Re: The seven step-Mathematical preliminaries

From: Brian Tenneson <tennesb.domain.name.hidden>
Date: Wed, 03 Jun 2009 09:46:32 -0700

> How do you know that there is no biggest number? Have you examined all
> the natural numbers? How do you prove that there is no biggest number?
>
>
In my opinion those are excellent questions. I will attempt to answer
them. The intended audience of my answer is everyone, so please forgive
me if I say something you already know.

Firstly, no one has or can examine all the natural numbers. By that I
mean no human. Maybe there is an omniscient machine (or a "maximally
knowledgeable" in some paraconsistent way) who can examine all numbers
but that is definitely putting the cart before the horse.

Secondly, the question boils down to a difference in philosophy:
mathematicians would say that it is not necessary to examine all natural
numbers. The mathematician would argue that it suffices to examine all
essential properties of natural numbers, rather than all natural numbers.

There are a variety of equivalent ways to define a natural number but
the essential features of natural numbers are that
(a) there is an ordering on the set of natural numbers, a well
ordering. To say a set is well ordered entails that every =nonempty=
subset of it has a least element.
(b) the set of natural numbers has a least element (note that it is
customary to either say 00 is this least element or say 01 is this least
element--in some sense it does not matter what the starting point is)
(c) every natural number has a natural number successor. By successor
of a natural number, I mean anything for which the well ordering always
places the successor as larger than the predecessor.

Then the set of natural numbers, N, is the set containing the least
element (0 or 1) and every successor of the least element, and only
successors of the least element.

There is nothing wrong with a proof by contradiction but I think a
"forward" proof might just be more convincing.

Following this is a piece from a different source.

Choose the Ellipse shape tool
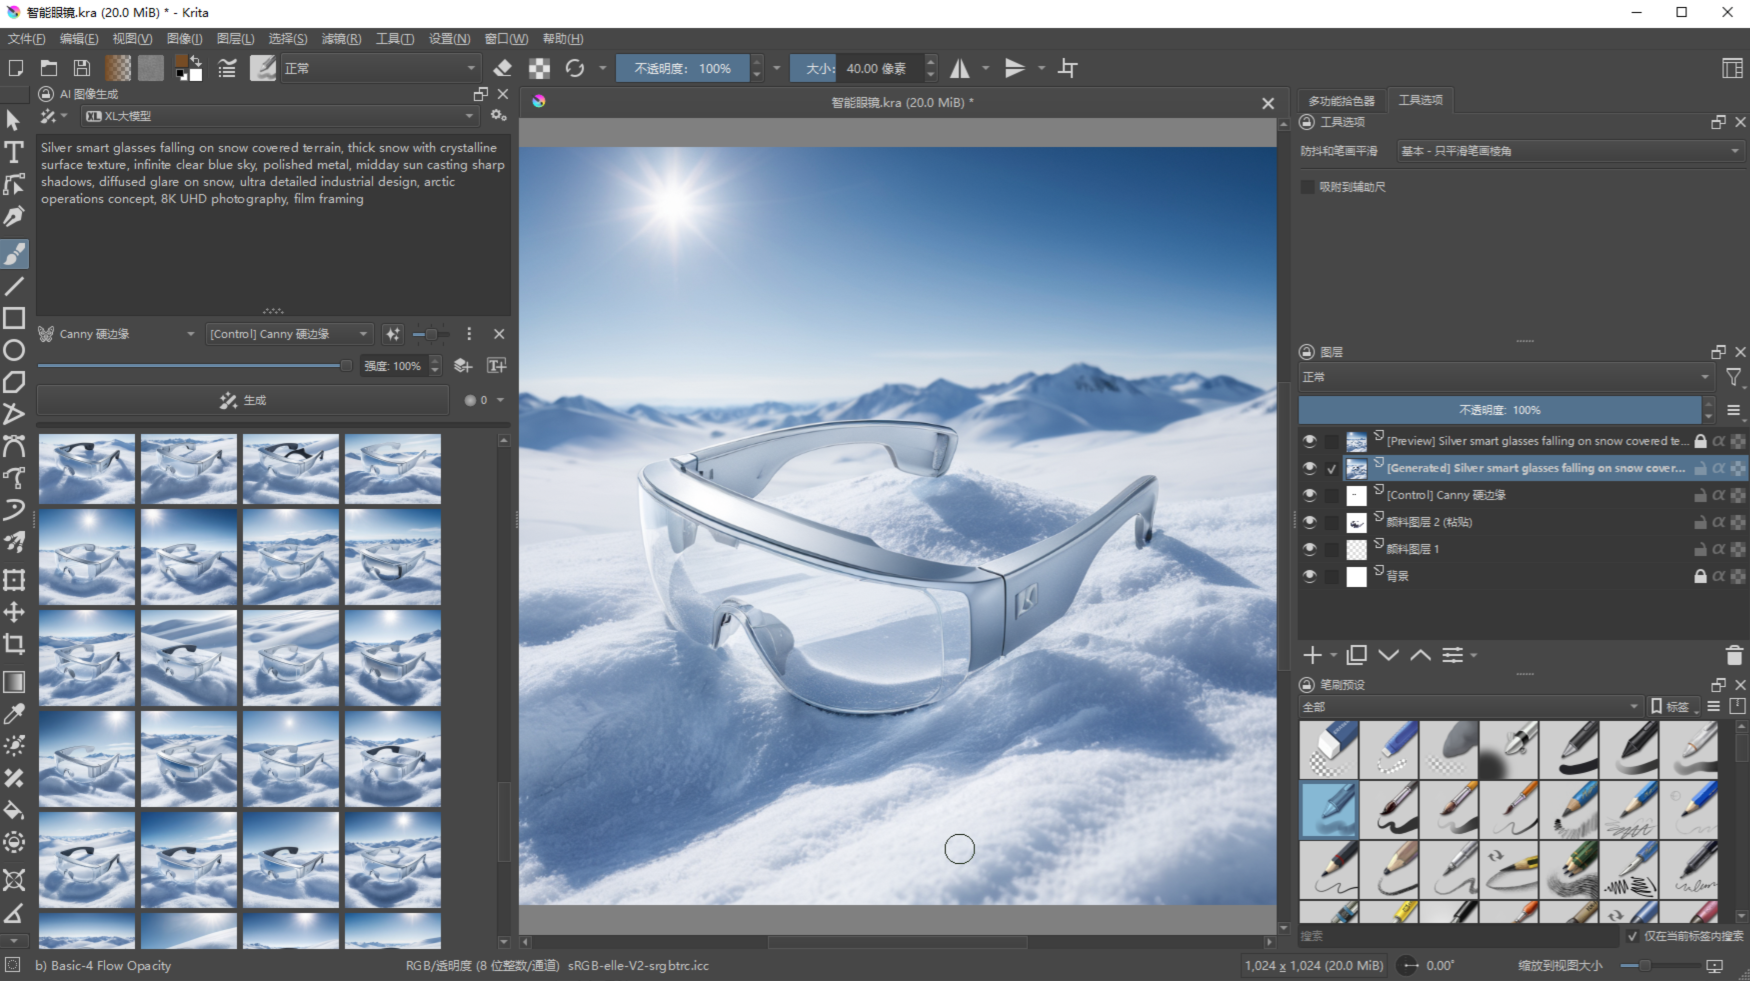Image resolution: width=1750 pixels, height=981 pixels. click(x=14, y=350)
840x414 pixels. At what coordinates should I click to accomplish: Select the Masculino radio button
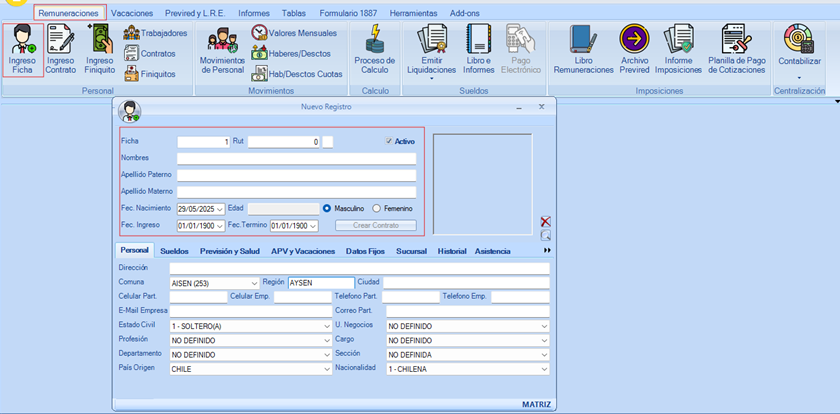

Consider the following statement:
Whenever S is a subset of N, S has a largest element if, and only if,
the complement of S has a least element.

By complement of S, I mean the set of all elements of N that are not
elements of S.

Before I give a longer argument, would you agree that statement is
true? One can actually be arbitrarily explicit: M is the largest
element of S if, and only if, the successor of M is the least element of
the compliment of S.

If so, then that statement proves that there is no largest element of N:
Letting S be N in particular, note that N is a subset of N (albeit not a
"proper" subset).
Then the statement reads as the following for this particular choice S:
N has a largest element if, and only if, the complement of N has a least
element.

The compliment of N is the empty set. To elaborate: the compliment of N
is the set of all elements of N that are not elements of N. No elements
can both be and not be elements of N, so this set is empty.

The empty set does not have a least element. In fact, it has no
elements at all.

Therefore, N does not have a largest element.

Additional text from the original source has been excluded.